The following stations were taken into consideration:

* NY (New York)
* NC (North Carolina)
* TX (Texas)
* WA (Washington)
* CA (California)
* IL (Illinios)
* ID (Idaho)
* IA (Iowa)

### Weather Data Description

* *station*:three or four character site identifier
* *valid*:timestamp of the observation
* *tmpf*:Air Temperature in Fahrenheit, typically @ 2 meters
* *dwpf*:Dew Point Temperature in Fahrenheit, typically @ 2 meters
* *relh*:Relative Humidity in %
* *drct*:Wind Direction in degrees from north
* *sknt*:Wind Speed in knots
* *p01i*:One hour precipitation for the period from the observation time to the time of the previous hourly precipitation reset. This varies slightly by site. Values are in inches. This value may or may not contain frozen precipitation melted by some device on the sensor or estimated by some other means.
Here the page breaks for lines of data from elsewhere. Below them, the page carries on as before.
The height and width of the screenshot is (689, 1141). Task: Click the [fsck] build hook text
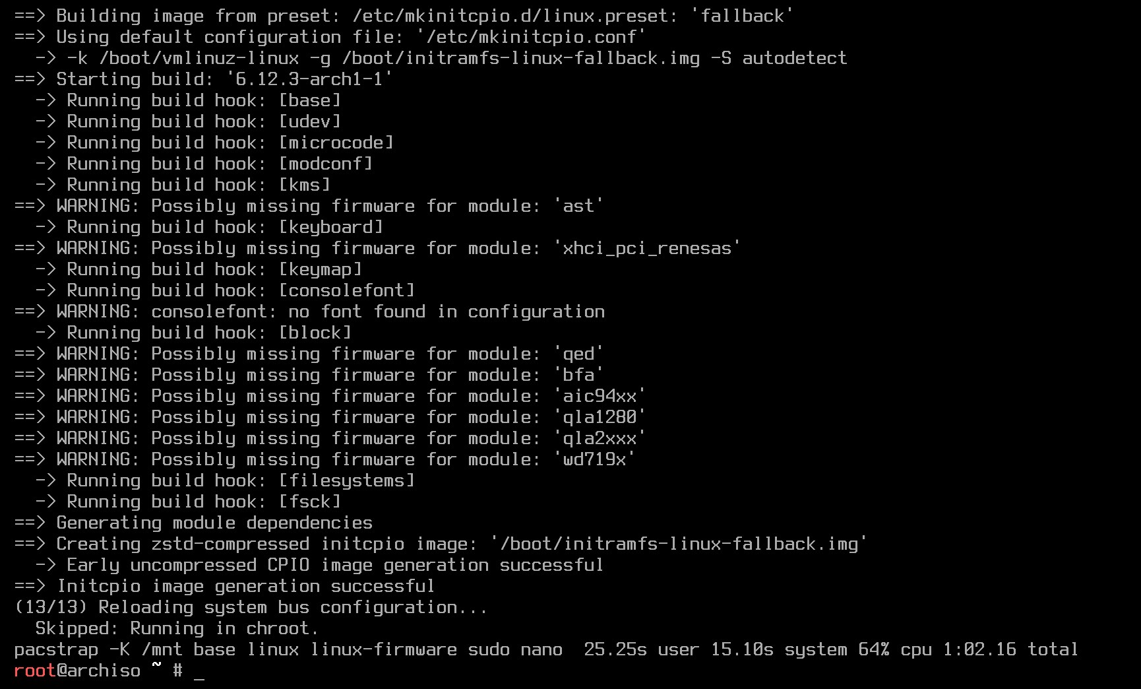(x=310, y=502)
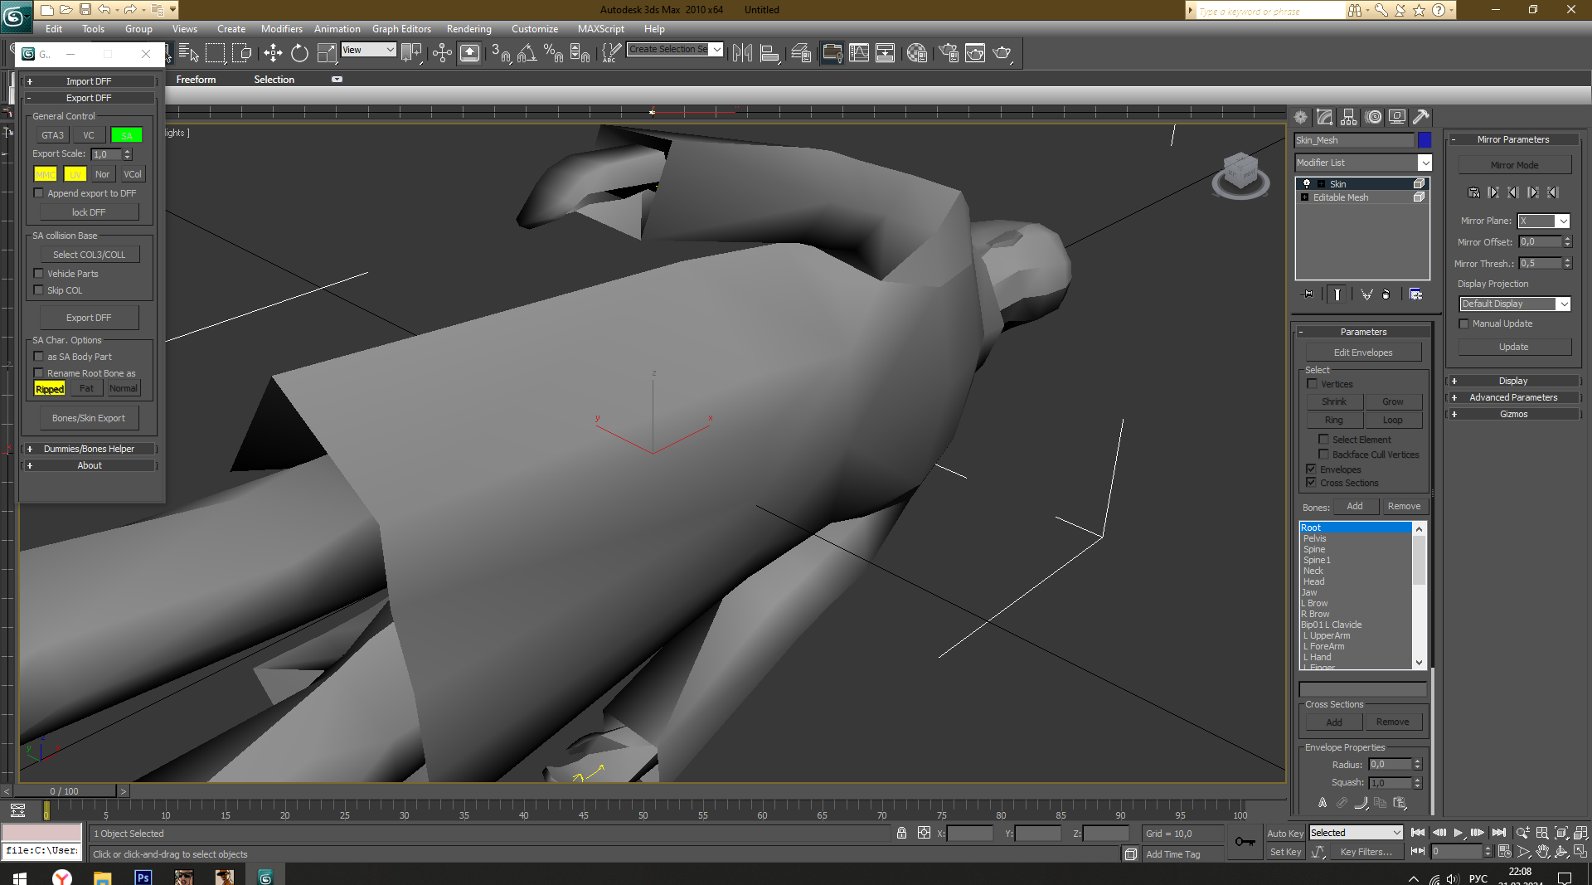Open the Rendering menu

[468, 29]
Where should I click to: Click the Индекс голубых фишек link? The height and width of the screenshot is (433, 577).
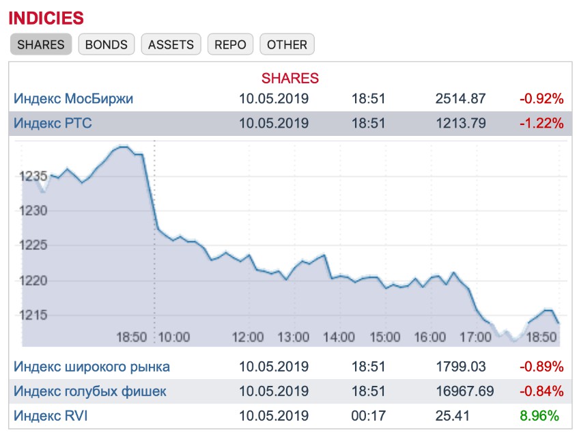pos(89,391)
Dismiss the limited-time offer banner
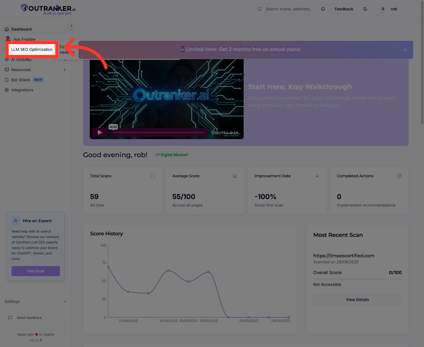424x347 pixels. click(405, 50)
Unfortunately, we do not know of an authoritative database denoting which station has which sensor.
* *alti*:Pressure altimeter in inches
* *mslp*:Sea Level Pressure in millibar
* *vsby*:Visibility in miles
* *gust*:Wind Gust in knots
* *skyc1*:Sky Level 1 Coverage
* *skyc2*:Sky Level 2 Coverage
* *skyc3*:Sky Level 3 Coverage
* *skyc4*:Sky Level 4 Coverage
* *skyl1*:Sky Level 1 Altitude in feet
* *skyl2*:Sky Level 2 Altitude in feet
* *skyl3*:Sky Level 3 Altitude in feet
* *skyl4*:Sky Level 4 Altitude in feet
* *wxcodes*:Present Weather Codes (space seperated)
* *feel*:Apparent Temperature (Wind Chill or Heat Index) in Fahrenheit
* *ice_accretion_1hr*:Ice Accretion over 1 Hour (inches)
* *ice_accretion_3hr*:Ice Accretion over 3 Hours (inches)
* *ice_accretion_6hr*:Ice Accretion over 6 Hours (inches)
* *peak_wind_gust*:Peak Wind Gust (from PK WND METAR remark) (knots)
* *peak_wind_drct*:Peak Wind Gust Direction (from PK WND METAR remark) (deg)
* *peak_wind_time*:Peak Wind Gust Time (from PK WND METAR remark)
* *metar*:unprocessed reported observation in METAR format

## Airport Geolocation
Airport geolocation data was obtained from the following website: https://openflights.org.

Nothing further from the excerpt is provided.